An insignificant WordPress brute-force attack

Earlier this week I noticed a minor brute-force attack against our managed WordPress hosting. The attack lasted for 72 hours and deployed around 2000 unique bots. The botnet attempted on average 100 logins per hour while rotating bots to avoid triggering our automatic defense systems.

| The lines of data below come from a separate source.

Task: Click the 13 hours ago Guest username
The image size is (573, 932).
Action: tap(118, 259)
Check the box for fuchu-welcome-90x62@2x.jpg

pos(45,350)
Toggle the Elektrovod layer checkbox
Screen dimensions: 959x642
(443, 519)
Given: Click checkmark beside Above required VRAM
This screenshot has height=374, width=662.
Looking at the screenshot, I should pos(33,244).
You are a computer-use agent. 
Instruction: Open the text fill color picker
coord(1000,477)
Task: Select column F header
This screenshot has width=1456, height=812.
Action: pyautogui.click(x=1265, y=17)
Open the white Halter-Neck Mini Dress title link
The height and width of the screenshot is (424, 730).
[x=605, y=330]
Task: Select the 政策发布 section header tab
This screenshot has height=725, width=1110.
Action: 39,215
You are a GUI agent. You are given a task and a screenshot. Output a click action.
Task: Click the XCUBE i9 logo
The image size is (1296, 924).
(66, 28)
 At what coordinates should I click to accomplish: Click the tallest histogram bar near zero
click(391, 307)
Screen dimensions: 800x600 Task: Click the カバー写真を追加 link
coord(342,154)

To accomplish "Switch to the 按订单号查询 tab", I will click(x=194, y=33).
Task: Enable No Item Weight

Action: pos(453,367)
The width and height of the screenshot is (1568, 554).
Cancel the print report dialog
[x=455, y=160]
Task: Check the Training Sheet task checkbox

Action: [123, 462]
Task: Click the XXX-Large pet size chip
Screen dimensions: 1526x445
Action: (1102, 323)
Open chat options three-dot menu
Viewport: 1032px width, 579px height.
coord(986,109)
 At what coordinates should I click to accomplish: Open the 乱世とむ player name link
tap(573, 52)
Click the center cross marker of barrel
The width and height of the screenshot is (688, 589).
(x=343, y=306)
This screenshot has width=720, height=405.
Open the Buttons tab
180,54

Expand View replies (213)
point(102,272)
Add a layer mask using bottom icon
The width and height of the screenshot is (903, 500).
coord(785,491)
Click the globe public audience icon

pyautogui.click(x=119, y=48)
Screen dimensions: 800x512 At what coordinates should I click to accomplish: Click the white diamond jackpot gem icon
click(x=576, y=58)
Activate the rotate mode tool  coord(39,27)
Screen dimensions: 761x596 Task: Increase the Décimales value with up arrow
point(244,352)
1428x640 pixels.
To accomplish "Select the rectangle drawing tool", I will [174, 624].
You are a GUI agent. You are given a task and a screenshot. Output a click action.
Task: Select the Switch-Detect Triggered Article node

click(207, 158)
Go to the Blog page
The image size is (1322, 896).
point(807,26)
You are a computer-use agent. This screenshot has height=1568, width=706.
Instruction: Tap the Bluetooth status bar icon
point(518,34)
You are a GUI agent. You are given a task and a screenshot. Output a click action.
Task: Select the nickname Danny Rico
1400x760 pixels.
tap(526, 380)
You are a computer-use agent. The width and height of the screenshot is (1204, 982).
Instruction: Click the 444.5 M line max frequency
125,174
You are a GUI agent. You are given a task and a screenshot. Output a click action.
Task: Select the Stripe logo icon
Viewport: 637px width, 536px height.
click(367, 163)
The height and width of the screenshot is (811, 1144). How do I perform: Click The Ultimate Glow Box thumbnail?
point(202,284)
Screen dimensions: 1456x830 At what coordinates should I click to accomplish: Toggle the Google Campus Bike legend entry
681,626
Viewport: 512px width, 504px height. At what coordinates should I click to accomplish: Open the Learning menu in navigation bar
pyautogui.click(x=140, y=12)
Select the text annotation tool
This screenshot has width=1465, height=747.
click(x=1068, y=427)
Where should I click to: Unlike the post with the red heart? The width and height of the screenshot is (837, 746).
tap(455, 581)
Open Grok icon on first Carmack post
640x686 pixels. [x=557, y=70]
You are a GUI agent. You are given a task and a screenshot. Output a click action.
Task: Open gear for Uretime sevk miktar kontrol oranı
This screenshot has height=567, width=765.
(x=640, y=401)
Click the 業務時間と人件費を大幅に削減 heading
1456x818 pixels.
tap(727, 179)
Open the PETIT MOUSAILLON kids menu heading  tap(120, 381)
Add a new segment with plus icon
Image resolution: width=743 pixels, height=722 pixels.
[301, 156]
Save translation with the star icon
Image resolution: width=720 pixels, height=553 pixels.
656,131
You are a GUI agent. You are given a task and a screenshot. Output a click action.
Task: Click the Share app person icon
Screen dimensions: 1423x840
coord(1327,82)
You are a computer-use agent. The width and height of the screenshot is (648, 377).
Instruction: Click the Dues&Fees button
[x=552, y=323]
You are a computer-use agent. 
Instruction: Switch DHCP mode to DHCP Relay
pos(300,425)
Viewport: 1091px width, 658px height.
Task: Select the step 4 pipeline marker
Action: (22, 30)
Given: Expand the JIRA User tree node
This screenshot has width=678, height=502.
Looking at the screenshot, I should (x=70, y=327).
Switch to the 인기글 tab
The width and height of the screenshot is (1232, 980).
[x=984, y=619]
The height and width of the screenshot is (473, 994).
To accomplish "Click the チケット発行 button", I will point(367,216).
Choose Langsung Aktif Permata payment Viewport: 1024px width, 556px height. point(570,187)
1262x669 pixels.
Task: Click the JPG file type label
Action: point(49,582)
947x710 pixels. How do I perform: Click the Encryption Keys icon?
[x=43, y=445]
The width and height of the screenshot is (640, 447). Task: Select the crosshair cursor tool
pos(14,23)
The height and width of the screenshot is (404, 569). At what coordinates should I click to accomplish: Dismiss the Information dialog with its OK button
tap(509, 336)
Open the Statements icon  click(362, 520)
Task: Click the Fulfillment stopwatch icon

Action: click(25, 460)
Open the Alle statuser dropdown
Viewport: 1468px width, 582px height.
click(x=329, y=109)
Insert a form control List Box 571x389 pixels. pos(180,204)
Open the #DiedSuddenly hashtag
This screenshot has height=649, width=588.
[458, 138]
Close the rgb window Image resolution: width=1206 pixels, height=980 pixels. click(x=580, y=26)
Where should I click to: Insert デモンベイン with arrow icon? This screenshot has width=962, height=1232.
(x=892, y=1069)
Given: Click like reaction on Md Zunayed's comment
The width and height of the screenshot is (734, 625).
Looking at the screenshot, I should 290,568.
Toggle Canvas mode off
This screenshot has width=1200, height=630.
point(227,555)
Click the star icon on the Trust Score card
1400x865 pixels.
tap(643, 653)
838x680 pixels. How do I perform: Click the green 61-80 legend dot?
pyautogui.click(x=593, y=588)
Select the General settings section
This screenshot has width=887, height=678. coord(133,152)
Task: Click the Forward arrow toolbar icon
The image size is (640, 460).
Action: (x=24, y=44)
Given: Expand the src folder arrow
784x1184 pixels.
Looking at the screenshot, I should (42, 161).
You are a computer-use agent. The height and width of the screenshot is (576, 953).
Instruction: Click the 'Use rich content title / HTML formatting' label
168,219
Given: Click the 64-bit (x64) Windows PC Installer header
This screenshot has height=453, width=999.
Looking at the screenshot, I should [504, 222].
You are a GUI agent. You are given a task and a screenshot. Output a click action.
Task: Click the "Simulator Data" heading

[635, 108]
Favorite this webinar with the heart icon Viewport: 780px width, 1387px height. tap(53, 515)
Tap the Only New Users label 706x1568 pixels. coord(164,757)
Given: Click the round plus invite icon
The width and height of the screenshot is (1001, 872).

The only reason the botnet got flagged was that of repeated login failures from a specific user-agent:

176.59.41.192 - - [23/Jan/2019:03:16:41 +0100] "POST /wp-login.php HTTP/1.1" 403 1397 "http://domain.tld/wp-login.php" "Mozilla/5.0 (Windows NT 6.0; rv:34.0) Gecko/20100101 Firefox/34.0"
88.204.209.77 - - [23/Jan/2019:03:17:27 +0100] "POST /wp-login.php HTTP/1.1" 403 2936 "http://domain.tld/wp-login.php" "Mozilla/5.0 (Windows NT 6.0; rv:34.0) Gecko/20100101 Firefox/34.0"
93.177.15.135 - - [23/Jan/2019:03:18:33 +0100] "POST /wp-login.php HTTP/1.1" 403 2936 "http://domain.tld/wp-login.php" "Mozilla/5.0 (Windows NT 6.0; rv:34.0) Gecko/20100101 Firefox/34.0"
185.13.112.90 - - [23/Jan/2019:03:18:58 +0100] "POST /wp-login.php HTTP/1.1" 403 2936 "http://domain.tld/wp-login.php" "Mozilla/5.0 (Windows NT 6.0; rv:34.0) Gecko/20100101 Firefox/34.0"
194.9.224.232 - - [23/Jan/2019:03:19:38 +0100] "POST /wp-login.php HTTP/1.1" 403 2936 "http://domain.tld/wp-login.php" "Mozilla/5.0 (Windows NT 6.0; rv:34.0) Gecko/20100101 Firefox/34.0"

I can’t imagine the logic behind having the bots identifying themselves with an old Firefox user-agent string (Firefox/34.0), as it’s highly unlikely that legitimate users would be using Firefox 34.0 in 2019. Anyhow, I’m not complaining as a common denominator makes it that much easier to block this kind of undesired traffic.

Blocking access to wp-login.php

By using Apache’s mod_rewrite module, we can restrict POST access to wp-login.php by filtering behavior not observed by legitimate users:

  • Missing or providing the wrong HTTP_REFERER
  • Not proving a HTTP_USER_AGENT string
  • Providing a HTTP_USER_AGENT string commonly used by bots

With that in mind, the following conditions will block POST requests to wp-login.php and thus thwart login attempts from common bots. Make sure to replace the domain\.tld part with the actual domain name or nobody will be able to log in ;-)

<IfModule mod_rewrite.c>
  RewriteEngine On
  RewriteCond %{REQUEST_METHOD} POST
  RewriteCond %{REQUEST_URI} wp-login\.php
  RewriteCond %{HTTP_REFERER} !(.*)domain\.tld(.*) [OR]
  RewriteCond %{HTTP_USER_AGENT} ^-?$ [OR]
  RewriteCond %{HTTP_USER_AGENT} ^.*(firefox\/34.0|firefox\/40.1).* [NC]
  RewriteRule ^(.*)$ - [L,R=403]
</IfModule>

About that Firefox/40.1 user-agent string. Read an older similar tale of another botnet still at large here.

The Moscow connection

I always find it interesting to see where the attacks are originating from geographically. This time around, 80% of the attacks originated from Russia. Moscow alone was responsible for almost 15% of the traffic. Closely following Moscow was Saint Petersburg, Krasnodar, Sverdlovsk, and Rostov making up our top five “attacking” cities.

Top five attacking countries

A simple table listing the top five countries involved in the botnet.

I did not spend much time trying to identify the compromised devices this botnet had drafted, but it seems to be a little of everything. In addition to MikroTik routers of course. If anybody is interested, the list of IP addresses is available from this repository.

Amusingly, I later discovered that I had previously blocked the Firefox/34.0 user-agent on a managed WordPress server so this botnet has probably been around for some time.